Problem statement: Copy each line of the data below, character for character.

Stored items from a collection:
· · · · ·
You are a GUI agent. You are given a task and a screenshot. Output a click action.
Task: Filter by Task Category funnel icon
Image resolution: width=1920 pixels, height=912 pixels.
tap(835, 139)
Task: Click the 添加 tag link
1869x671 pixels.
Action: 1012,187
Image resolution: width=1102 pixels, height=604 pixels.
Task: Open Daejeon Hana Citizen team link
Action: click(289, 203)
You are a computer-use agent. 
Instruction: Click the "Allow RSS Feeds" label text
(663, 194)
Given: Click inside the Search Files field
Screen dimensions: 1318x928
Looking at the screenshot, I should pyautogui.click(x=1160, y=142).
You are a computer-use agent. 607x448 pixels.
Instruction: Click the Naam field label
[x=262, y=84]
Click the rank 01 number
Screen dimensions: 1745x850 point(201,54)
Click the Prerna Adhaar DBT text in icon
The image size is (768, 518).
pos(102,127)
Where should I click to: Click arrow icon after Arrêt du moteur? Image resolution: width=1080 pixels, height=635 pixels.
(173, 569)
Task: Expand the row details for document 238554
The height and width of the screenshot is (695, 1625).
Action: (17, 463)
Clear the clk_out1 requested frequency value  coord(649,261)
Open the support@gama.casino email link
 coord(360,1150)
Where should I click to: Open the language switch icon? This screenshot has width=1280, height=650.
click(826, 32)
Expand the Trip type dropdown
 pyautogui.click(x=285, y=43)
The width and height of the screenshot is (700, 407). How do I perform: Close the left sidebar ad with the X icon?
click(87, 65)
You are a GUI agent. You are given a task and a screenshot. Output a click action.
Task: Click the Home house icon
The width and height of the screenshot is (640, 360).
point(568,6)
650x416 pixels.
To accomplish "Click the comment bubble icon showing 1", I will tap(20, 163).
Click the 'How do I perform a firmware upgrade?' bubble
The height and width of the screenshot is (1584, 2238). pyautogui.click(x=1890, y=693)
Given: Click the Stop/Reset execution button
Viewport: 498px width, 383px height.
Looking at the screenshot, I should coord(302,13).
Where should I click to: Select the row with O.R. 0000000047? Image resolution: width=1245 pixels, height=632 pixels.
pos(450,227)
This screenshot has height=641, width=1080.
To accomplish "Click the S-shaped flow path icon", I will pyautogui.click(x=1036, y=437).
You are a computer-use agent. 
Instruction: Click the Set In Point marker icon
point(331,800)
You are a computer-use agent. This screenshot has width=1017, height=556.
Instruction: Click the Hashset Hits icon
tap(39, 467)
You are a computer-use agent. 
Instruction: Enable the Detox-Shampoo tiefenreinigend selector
· · · · ·
Answer space:
You are a GUI agent. You are given a task and a screenshot. Output a click action.
Task: Filter by Task Category funnel icon
Image resolution: width=1920 pixels, height=912 pixels.
tap(835, 139)
Task: Click the 添加 tag link
1869x671 pixels.
Action: 1012,187
Image resolution: width=1102 pixels, height=604 pixels.
Task: Open Daejeon Hana Citizen team link
Action: click(289, 203)
You are a computer-use agent. 
Instruction: Click the "Allow RSS Feeds" label text
(663, 194)
Given: Click inside the Search Files field
Screen dimensions: 1318x928
Looking at the screenshot, I should pyautogui.click(x=1160, y=142).
You are a computer-use agent. 607x448 pixels.
Instruction: Click the Naam field label
[x=262, y=84]
Click the rank 01 number
Screen dimensions: 1745x850 point(201,54)
Click the Prerna Adhaar DBT text in icon
The image size is (768, 518).
pos(102,127)
Where should I click to: Click arrow icon after Arrêt du moteur? Image resolution: width=1080 pixels, height=635 pixels.
(173, 569)
Task: Expand the row details for document 238554
The height and width of the screenshot is (695, 1625).
Action: (17, 463)
Clear the clk_out1 requested frequency value  coord(649,261)
Open the support@gama.casino email link
 coord(360,1150)
Where should I click to: Open the language switch icon? This screenshot has width=1280, height=650.
click(826, 32)
Expand the Trip type dropdown
 pyautogui.click(x=285, y=43)
The width and height of the screenshot is (700, 407). How do I perform: Close the left sidebar ad with the X icon?
click(87, 65)
You are a GUI agent. You are given a task and a screenshot. Output a click action.
Task: Click the Home house icon
The width and height of the screenshot is (640, 360).
point(568,6)
650x416 pixels.
To accomplish "Click the comment bubble icon showing 1", I will tap(20, 163).
Click the 'How do I perform a firmware upgrade?' bubble
The height and width of the screenshot is (1584, 2238). pyautogui.click(x=1890, y=693)
Given: Click the Stop/Reset execution button
Viewport: 498px width, 383px height.
Looking at the screenshot, I should coord(302,13).
Where should I click to: Select the row with O.R. 0000000047? Image resolution: width=1245 pixels, height=632 pixels.
pos(450,227)
This screenshot has height=641, width=1080.
To accomplish "Click the S-shaped flow path icon", I will pyautogui.click(x=1036, y=437).
You are a computer-use agent. 
Instruction: Click the Set In Point marker icon
point(331,800)
You are a computer-use agent. This screenshot has width=1017, height=556.
Instruction: Click the Hashset Hits icon
tap(39, 467)
You are a computer-use agent. 
Instruction: Enable the Detox-Shampoo tiefenreinigend selector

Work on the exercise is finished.